Saved entries:
....

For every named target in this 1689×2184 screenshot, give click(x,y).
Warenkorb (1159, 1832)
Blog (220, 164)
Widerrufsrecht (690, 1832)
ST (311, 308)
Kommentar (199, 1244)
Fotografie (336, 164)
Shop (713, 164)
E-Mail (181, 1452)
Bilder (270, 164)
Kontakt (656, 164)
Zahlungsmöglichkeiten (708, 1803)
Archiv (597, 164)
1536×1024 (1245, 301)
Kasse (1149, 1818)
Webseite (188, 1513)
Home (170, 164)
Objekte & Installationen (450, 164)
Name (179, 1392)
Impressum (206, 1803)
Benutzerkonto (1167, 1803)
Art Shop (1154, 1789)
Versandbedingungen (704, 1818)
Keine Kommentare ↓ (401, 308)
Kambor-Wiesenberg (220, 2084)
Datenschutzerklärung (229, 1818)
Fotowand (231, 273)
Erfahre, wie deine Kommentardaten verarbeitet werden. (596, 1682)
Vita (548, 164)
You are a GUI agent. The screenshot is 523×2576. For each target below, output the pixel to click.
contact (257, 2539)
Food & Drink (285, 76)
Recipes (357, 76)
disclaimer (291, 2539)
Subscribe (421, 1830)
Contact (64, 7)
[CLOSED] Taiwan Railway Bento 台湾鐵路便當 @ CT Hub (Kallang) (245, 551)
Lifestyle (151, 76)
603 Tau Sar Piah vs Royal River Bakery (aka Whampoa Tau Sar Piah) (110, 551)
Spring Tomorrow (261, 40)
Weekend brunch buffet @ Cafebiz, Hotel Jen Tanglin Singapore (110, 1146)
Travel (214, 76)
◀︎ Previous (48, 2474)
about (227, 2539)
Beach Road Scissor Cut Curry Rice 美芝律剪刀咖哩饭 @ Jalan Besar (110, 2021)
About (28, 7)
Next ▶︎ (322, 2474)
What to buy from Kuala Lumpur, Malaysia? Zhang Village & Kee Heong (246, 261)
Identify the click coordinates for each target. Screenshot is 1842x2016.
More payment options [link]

....

Required work
Each line of the data is to be retyped exactly as shown.

Result of the task
For every named target in this 1689×2184 screenshot, give click(x,y).
Warenkorb (1159, 1832)
Blog (220, 164)
Widerrufsrecht (690, 1832)
ST (311, 308)
Kommentar (199, 1244)
Fotografie (336, 164)
Shop (713, 164)
E-Mail (181, 1452)
Bilder (270, 164)
Kontakt (656, 164)
Zahlungsmöglichkeiten (708, 1803)
Archiv (597, 164)
1536×1024 (1245, 301)
Kasse (1149, 1818)
Webseite (188, 1513)
Home (170, 164)
Objekte & Installationen (450, 164)
Name (179, 1392)
Impressum (206, 1803)
Benutzerkonto (1167, 1803)
Art Shop (1154, 1789)
Versandbedingungen (704, 1818)
Keine Kommentare ↓ (401, 308)
Kambor-Wiesenberg (220, 2084)
Datenschutzerklärung (229, 1818)
Fotowand (231, 273)
Erfahre, wie deine Kommentardaten verarbeitet werden. (596, 1682)
Vita (548, 164)
You are a GUI agent. The screenshot is 523×2576. For each target below, output the pixel to click.
contact (257, 2539)
Food & Drink (285, 76)
Recipes (357, 76)
disclaimer (291, 2539)
Subscribe (421, 1830)
Contact (64, 7)
[CLOSED] Taiwan Railway Bento 台湾鐵路便當 @ CT Hub (Kallang) (245, 551)
Lifestyle (151, 76)
603 Tau Sar Piah vs Royal River Bakery (aka Whampoa Tau Sar Piah) (110, 551)
Spring Tomorrow (261, 40)
Weekend brunch buffet @ Cafebiz, Hotel Jen Tanglin Singapore (110, 1146)
Travel (214, 76)
◀︎ Previous (48, 2474)
about (227, 2539)
Beach Road Scissor Cut Curry Rice 美芝律剪刀咖哩饭 @ Jalan Besar (110, 2021)
About (28, 7)
Next ▶︎ (322, 2474)
What to buy from Kuala Lumpur, Malaysia? Zhang Village & Kee Heong (246, 261)
Identify the click coordinates for each target. Screenshot is 1842x2016.
More payment options [link]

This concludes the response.